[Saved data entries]
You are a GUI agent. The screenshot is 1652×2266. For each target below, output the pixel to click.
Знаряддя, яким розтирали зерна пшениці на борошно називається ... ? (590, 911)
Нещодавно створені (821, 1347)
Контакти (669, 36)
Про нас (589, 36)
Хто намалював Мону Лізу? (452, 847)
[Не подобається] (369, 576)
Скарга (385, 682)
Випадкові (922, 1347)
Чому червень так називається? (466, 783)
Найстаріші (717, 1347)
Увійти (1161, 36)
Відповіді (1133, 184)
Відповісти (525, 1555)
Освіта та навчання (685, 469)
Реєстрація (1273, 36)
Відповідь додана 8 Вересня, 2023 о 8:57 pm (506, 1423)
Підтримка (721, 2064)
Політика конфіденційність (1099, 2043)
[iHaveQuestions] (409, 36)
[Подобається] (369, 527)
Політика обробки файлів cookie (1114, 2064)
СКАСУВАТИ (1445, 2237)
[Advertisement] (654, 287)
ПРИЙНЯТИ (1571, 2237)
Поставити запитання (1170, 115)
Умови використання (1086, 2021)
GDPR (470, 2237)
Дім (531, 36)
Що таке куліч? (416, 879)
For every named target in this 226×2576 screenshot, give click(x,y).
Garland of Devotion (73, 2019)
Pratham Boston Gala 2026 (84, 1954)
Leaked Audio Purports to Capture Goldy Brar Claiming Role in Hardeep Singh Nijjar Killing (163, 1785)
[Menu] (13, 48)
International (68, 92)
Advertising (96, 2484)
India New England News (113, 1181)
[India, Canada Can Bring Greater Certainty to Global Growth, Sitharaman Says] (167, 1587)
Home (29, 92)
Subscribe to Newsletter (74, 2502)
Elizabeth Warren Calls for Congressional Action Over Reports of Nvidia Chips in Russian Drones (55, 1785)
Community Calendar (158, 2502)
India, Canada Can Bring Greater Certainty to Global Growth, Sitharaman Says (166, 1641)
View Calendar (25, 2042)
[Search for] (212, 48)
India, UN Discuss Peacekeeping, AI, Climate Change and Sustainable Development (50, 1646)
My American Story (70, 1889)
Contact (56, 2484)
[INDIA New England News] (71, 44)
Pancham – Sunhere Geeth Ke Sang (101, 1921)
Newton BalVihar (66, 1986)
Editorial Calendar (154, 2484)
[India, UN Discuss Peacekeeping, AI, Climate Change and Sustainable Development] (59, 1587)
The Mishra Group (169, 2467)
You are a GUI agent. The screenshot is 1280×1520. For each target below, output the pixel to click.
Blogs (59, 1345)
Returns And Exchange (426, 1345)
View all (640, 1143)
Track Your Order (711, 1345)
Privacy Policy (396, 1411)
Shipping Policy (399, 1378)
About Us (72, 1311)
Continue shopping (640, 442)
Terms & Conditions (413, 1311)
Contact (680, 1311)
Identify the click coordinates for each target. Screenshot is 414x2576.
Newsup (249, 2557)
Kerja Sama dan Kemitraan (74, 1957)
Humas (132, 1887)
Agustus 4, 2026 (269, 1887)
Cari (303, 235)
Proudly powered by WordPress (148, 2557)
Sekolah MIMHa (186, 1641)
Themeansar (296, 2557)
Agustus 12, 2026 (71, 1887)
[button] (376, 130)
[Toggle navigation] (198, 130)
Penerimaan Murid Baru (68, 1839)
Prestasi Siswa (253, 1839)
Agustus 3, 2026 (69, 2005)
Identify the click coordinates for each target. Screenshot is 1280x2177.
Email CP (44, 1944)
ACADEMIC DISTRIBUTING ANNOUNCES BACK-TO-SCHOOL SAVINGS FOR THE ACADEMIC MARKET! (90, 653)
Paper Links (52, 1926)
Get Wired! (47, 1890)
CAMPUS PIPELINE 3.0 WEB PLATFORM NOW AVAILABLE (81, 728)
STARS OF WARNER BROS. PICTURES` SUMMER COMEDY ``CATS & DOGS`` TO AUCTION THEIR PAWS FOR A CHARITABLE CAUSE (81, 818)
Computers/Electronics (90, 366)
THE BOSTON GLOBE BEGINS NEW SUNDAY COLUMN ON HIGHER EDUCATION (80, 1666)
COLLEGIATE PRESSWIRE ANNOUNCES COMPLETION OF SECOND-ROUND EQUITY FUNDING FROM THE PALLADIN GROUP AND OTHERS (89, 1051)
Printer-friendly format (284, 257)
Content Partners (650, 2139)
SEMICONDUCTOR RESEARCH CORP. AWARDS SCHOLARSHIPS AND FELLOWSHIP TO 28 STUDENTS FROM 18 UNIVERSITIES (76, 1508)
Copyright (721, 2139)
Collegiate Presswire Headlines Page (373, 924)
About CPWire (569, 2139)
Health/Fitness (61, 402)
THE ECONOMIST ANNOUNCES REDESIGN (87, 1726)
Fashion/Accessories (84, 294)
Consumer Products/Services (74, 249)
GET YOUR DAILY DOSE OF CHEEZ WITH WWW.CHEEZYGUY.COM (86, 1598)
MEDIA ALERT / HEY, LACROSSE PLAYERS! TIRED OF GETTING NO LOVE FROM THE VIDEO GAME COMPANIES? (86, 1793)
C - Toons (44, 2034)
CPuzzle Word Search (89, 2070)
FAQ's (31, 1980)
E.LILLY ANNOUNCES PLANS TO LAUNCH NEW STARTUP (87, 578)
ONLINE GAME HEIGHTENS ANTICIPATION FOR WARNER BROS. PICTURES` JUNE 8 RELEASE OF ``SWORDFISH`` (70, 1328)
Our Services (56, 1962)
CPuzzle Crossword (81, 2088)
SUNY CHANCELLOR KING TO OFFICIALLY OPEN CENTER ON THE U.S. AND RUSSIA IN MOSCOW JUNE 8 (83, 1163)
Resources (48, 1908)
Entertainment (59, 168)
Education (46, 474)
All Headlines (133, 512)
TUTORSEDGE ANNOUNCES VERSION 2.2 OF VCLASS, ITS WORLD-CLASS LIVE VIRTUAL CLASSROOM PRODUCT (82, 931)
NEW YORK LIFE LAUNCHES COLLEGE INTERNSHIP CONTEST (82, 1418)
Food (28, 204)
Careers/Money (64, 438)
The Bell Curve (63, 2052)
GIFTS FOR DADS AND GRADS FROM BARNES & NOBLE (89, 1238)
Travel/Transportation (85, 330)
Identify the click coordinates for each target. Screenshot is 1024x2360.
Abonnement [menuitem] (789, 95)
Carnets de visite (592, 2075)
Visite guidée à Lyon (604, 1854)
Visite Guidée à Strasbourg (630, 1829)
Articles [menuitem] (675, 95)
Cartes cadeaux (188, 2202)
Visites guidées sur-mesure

§ **WHAT YOU WILL DO**: Over all the entries, say how many lines hold the string "Development". The reply is the number alone.

§ **OUTPUT**: 2